The "Hertz 52" whale. Here is a link to an interesting article about an as yet unseen whale that seems to be cruising the world's oceans and has been heard for years by those interested in "whale sounds."  You know the old saw, "If a tree falls in the forest...." Well, what about a whale sounding off but seeming to get no responses? Further, we know that human voices tend to deepen with age and, interestingly, this whale is aging and is now heard around Hertz 46.

Everest, still the highest? Yes, it still stands very tall, but has it been "shrunk," by a recent earthquake? You may be surprised to know that "[t]he last time the mountain was measured was more than six decades ago, also by the Survey of India." In other words, today's GPS technology has not "measured" the world's highest peak. "This time around, scientists will measure Everest’s height using GPS equipment and triangulation techniques." 

Disorder at home. We Americans are inured of disorderly government, but somewhere else, not here at home. But, when the Senate's consent on President Trump's cabinet choices lags and he fires the Acting Attorney General, disorder creeps closer to home. The President's plaintive tweet, "Where's our cabinet," reflects his ignorance of the Senate's role and the separation of powers concept. He can "fire" the Acting Attorney General, but he cannot fire the Senate. The following quote from Lincoln leads one to wonder what can be said for a leader, a self-confessed non-reader, who seems to have little interest in broadening his knowledge of the past.

“[No man has the] right to mislead others, who have less access to history, and less leisure to study it. . . . Thus substituting falsehood and deception for truthful evidence and fair argument.” 
Abraham Lincoln, “Cooper Union Address,” 1860 

Finally, Parliament's "high heels" debate. For those not familiar with the ways of the British parliament, signatures on citizen petitions can literally force a national parliamentary debate on a given issue.  "After [[Nicola] Thorp, 27, started a petition against compulsory high heels [and dress codes] on parliament's website that garnered 152,420 signatures, her rebellion became a national talking-point and led to an inquiry by lawmakers into workplace dress codes in Britain." Reportedly, the issue will be openly debated in early March.
     Again, for the uninitiated, debates in Britain's House of Commons are far more interesting than watching our staid House of Representatives or Senate on C-Span.

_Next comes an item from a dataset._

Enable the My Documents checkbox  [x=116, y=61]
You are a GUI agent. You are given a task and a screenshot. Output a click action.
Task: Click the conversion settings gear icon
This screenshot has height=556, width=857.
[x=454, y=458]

Their floor debates are far from dull, dry and boring; rather, they are loud, raucous, and boisterous, with much (not always good humored) debate. Really, how could a debate noted on a website called "Pink News" not be entertaining.
     Pink reports that the preliminary report urges “the Government to take urgent action to improve the effectiveness of the Equality Act. It recommends that the Government reviews this area of the law and, if necessary, asks Parliament to amend it. It also calls for “more effective remedies—such as increased financial penalties—for employment tribunals to award against employers who breach the law, in order to provide an effective deterrent.”
     Neither do British parliamentarians hide behind euphemisms such as "the gentleman/gentle lady from State X." Rather, they are wont to loudly call out their opponents, verbally and with pointed gestures.
    If you have not yet imbibed in a Commons debate, I urge you to tune in and enjoy. As you watch, imagine how US House Speaker Paul Ryan and Senate Majority leader Mitch McConnell might fare in Commons. Ryan, the young lion, "bring it on;" the staid, sourpuss McConnell, not at all!
     On CBS' Friday Morning show, Gayle King could not help but wonder about a 6"3" Charlie Rose in 2" (or higher) heels. Charlie is, of course, known for only wearing sensible tennis shoes, albeit good looking, trendy brands.

Thank you for reading. Enjoy the week ahead.